Ticketmaster has begun notifying customers of a significant data breach after hackers accessed the company's Snowflake database, compromising the personal information of millions of people.
According to a data breach notification shared with the Office of the Maine Attorney General, Ticketmaster discovered that "an unauthorized third party obtained information from a cloud database hosted by a third-party data services provider."
The breach, which occurred between April 2, 2024, and May 18, 2024, was identified on May 23, 2024. Since the investigation began, no further unauthorized activity has been detected.
Ticketmaster revealed that the breach exposed customers' names, basic contact information, and additional unspecified data varying by user. The company advises customers to remain vigilant against identity theft and fraud and has offered one year of free identity monitoring to track their credit history.
Despite initially stating that the breach affected ">1000" individuals, the actual number of impacted customers is in the millions, with much more sensitive information exposed.
Last month, the threat actor known as ShinyHunters began selling the stolen data from Live Nation/Ticketmaster, claiming it included personal and credit card information of 560 million users. The hackers used compromised Ticketmaster credentials, which lacked multi-factor authentication, to steal data from the Snowflake account.
Snowflake, a cloud-based data warehousing service, is utilized by enterprises for storing databases, processing data, and performing analytics. ShinyHunters started selling the data on May 28 on a notorious hacking forum for $500,000. The dataset, purportedly 1.3TB in size, contained information for 560 million customers, including ticket sales, event details, customer fraud information, and partial credit card data.

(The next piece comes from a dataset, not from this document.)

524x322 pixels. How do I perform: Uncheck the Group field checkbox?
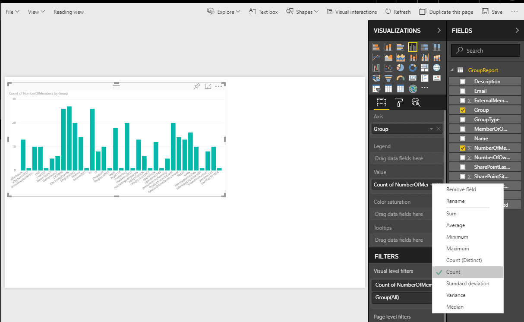point(463,110)
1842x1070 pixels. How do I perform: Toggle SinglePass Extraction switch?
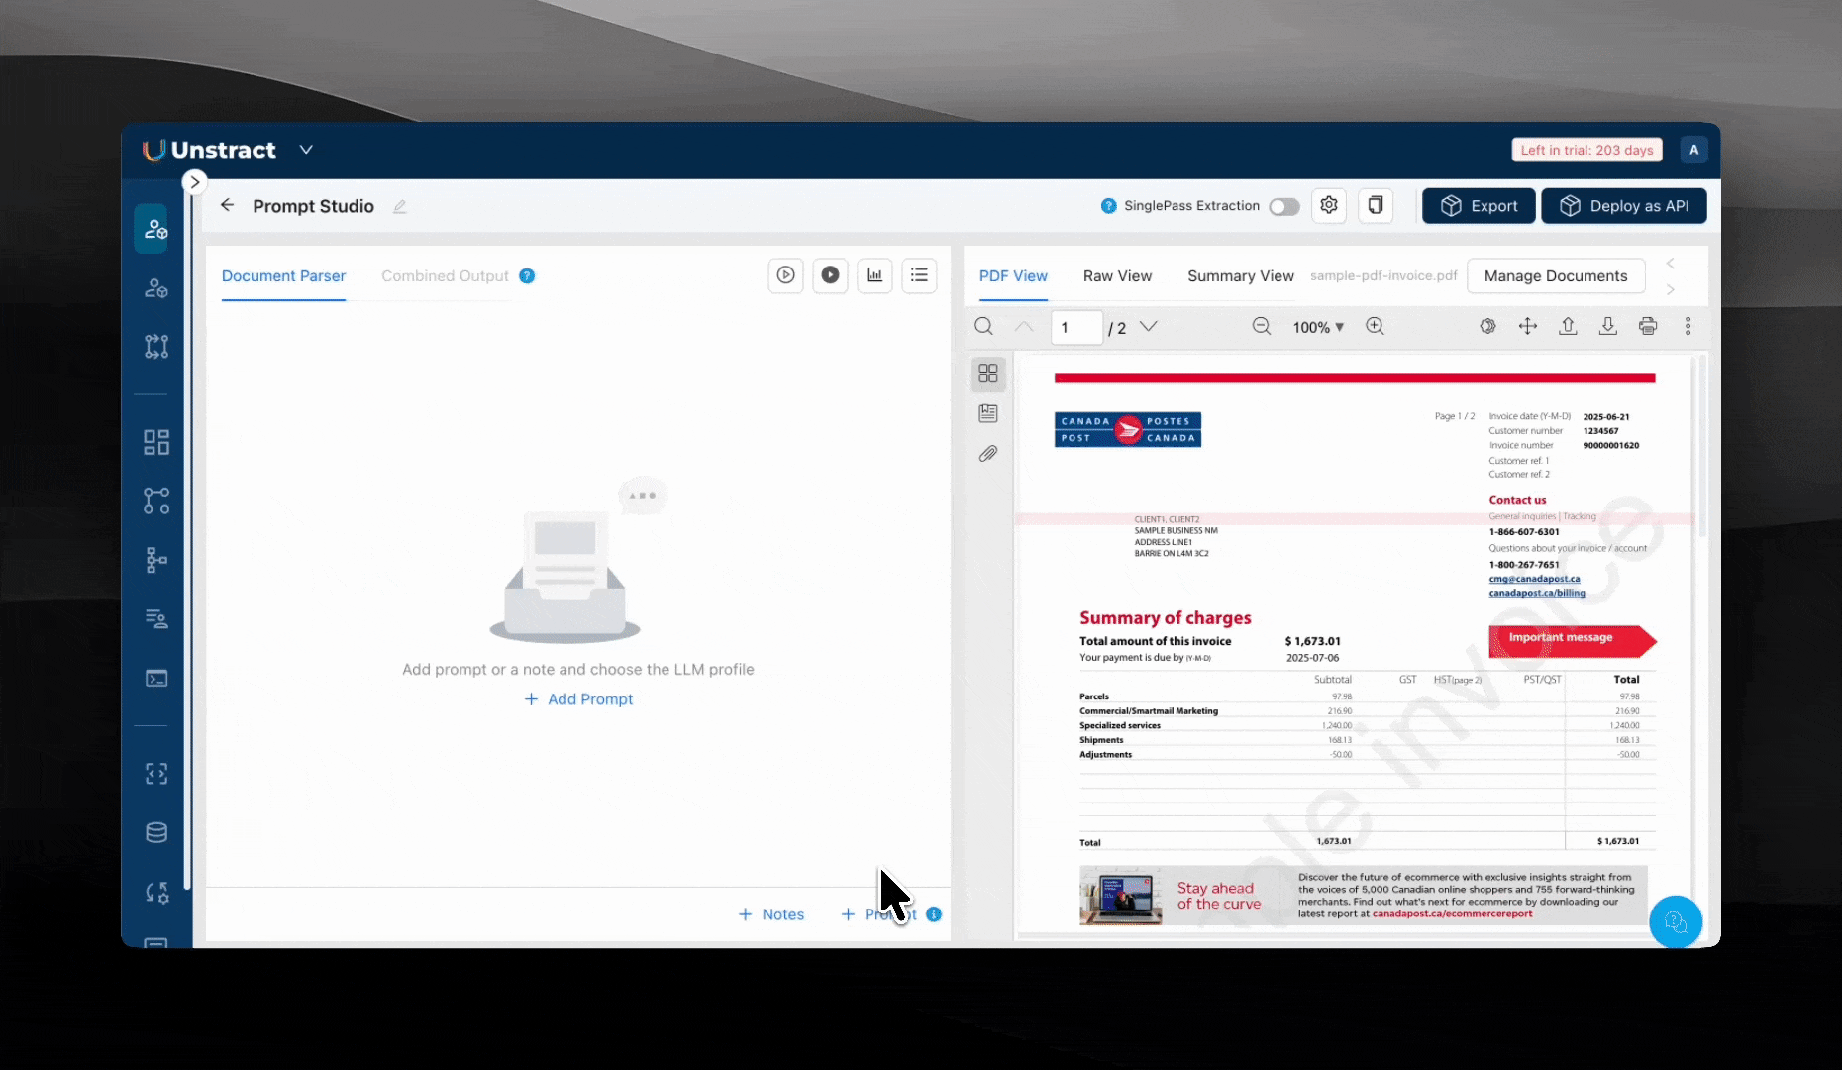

Samples of the data seen included more than just basic contact information. Millions of customers have had the following data exposed:
Full names
Email addresses
Phone numbers
Addresses
Hashed credit card details
Payment amounts.
Ticketmaster remained silent for several days before confirming the breach in a Friday evening SEC filing on May 31, asserting that the incident would not materially impact the company.
This breach is among several recent data theft incidents linked to the Snowflake platform. A joint investigation by Snowflake, Mandiant, and CrowdStrike found that a threat actor, tracked as UNC5537, targeted at least 165 organizations that had not enabled multi-factor authentication on their accounts. The attackers used credentials stolen by information-stealing malware infections dating back to 2020 to breach Snowflake accounts.
Ticketmaster's breach underscores the critical need for robust security measures, including multi-factor authentication, to protect sensitive data in cloud environments.